Even more troubling is an academic boycott of Israel as part of a larger Boycott, Divestment, and Sanctions (BDS) movement, such as the one instituted by the American Studies Association (ASA) earlier this month. For a movement to boycott Israel, this one has gained considerably more attention than others. This is at least partially because a number of schools have decided to break their affiliations with the academic association following its announcement to boycott Israel, and has drawn criticism from many American Studies professors, including from the president and several professors in the American Studies department of my own Columbia University (a fact for which I am both grateful and somewhat surprised, given the fact that Columbia is known for being a hotbed for the boycott movement in general).

Perhaps another reason that the ASA’s decision has caused so much controversy is that the decision represents a fundamentally different type of boycott than merely vowing to not buy a product produced in Israel. This is not trying to hurt Israel financially; the goal is to stifle Israel intellectually. In so doing, this boycott has the potential to stifle a generation of young Israeli thinkers and university students.

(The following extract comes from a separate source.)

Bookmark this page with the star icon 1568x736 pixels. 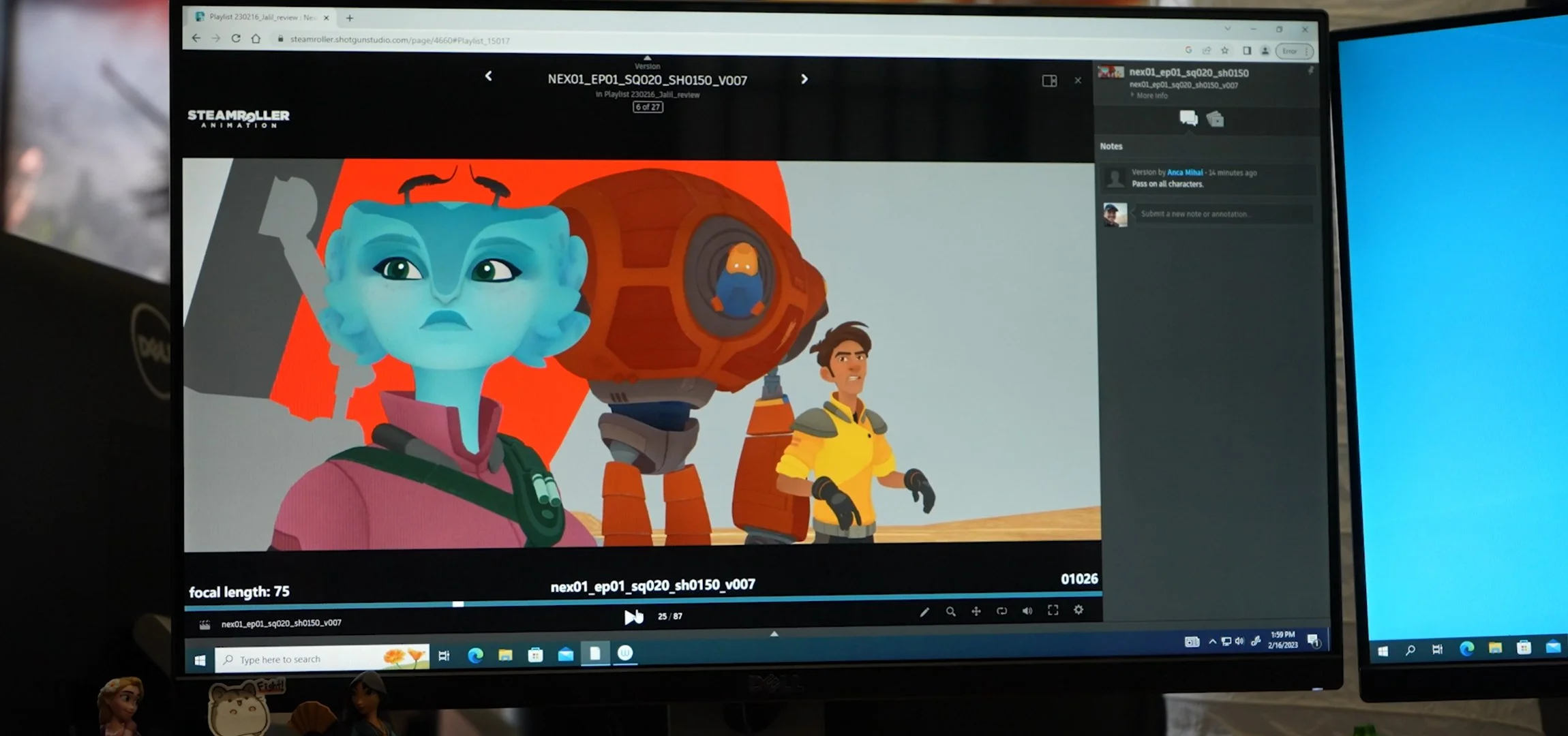[1225, 50]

It is important that the American Studies Association understands who will be affected by their boycott: it won’t be the Israeli government, whose policies the boycott movement opposes. The victims here are the universities, the institutions that are supposed to foster open dialogue about the issues pertaining to Israeli societies today. They are thus targeting not the source of their grievances — the supposed fact that Palestinian universities stifle academic freedom — but, instead, a group of people who, for the reason cited for the boycott, are probably in agreement with the ASA.

Moreover, this boycott will affect among students growing up in a world that is increasingly hostile to Israeli institutions, students who probably were raised with the belief that peace is possible, as can be seen in a study published last week that showed that an overwhelming number of Israelis believe that reforms in education can lead to a better understanding between Israelis and Palestinians. These students have been the beneficiaries of these sentiments, and are the ones who will have the tools needed to try and create a viable solution that end the violence that comes with the Israeli-Palestinian conflict, the most recent wave of which hit in the last two weeks.

When we talk about an academic boycott of Israel, we are talking about stifling the next generation of Israeli intellectuals who can — and, no doubt, will — be the voice for peace between Israelis and Palestinians. The message that the American Studies Association is sending is that, instead of encouraging Israeli university students, who will, one day, have the power to create that peace, they are not wanted. They are being told that the world does not want to hear from them, or reap the benefits of their intellectual curiosity, because of political decisions over which they had little control before now, simply because they were not yet old enough to voice those opinions or take action in a meaningful way. Now, this generation can have a voice, either through social action or through voting, but they are being told that their voice does not matter.

This message is integral to the BDS movement as a whole, and the message is clear: they are confusing a condemnation of the decisions made by the Israeli government with the desire to hurt those who have no control over the situation, and who are feeling the results of continued occupation of the Palestinian territories in ways that are probably far more real than I, or any other blogger sitting comfortably in America, can ever imagine. Rather than protesting the people whose policies they find problematic, the ASA is instead  telling college students and young intellectuals, the next generation of people who will, one day, have the power to solve these problems, that their voice has no place in the world of academia, where, of all places freedom of discourse should be encouraged.

That is not a movement I can ever get behind.

 

Amram Altzman is a student at List College, a joint program between Columbia University and the Jewish Theological Seminary of America.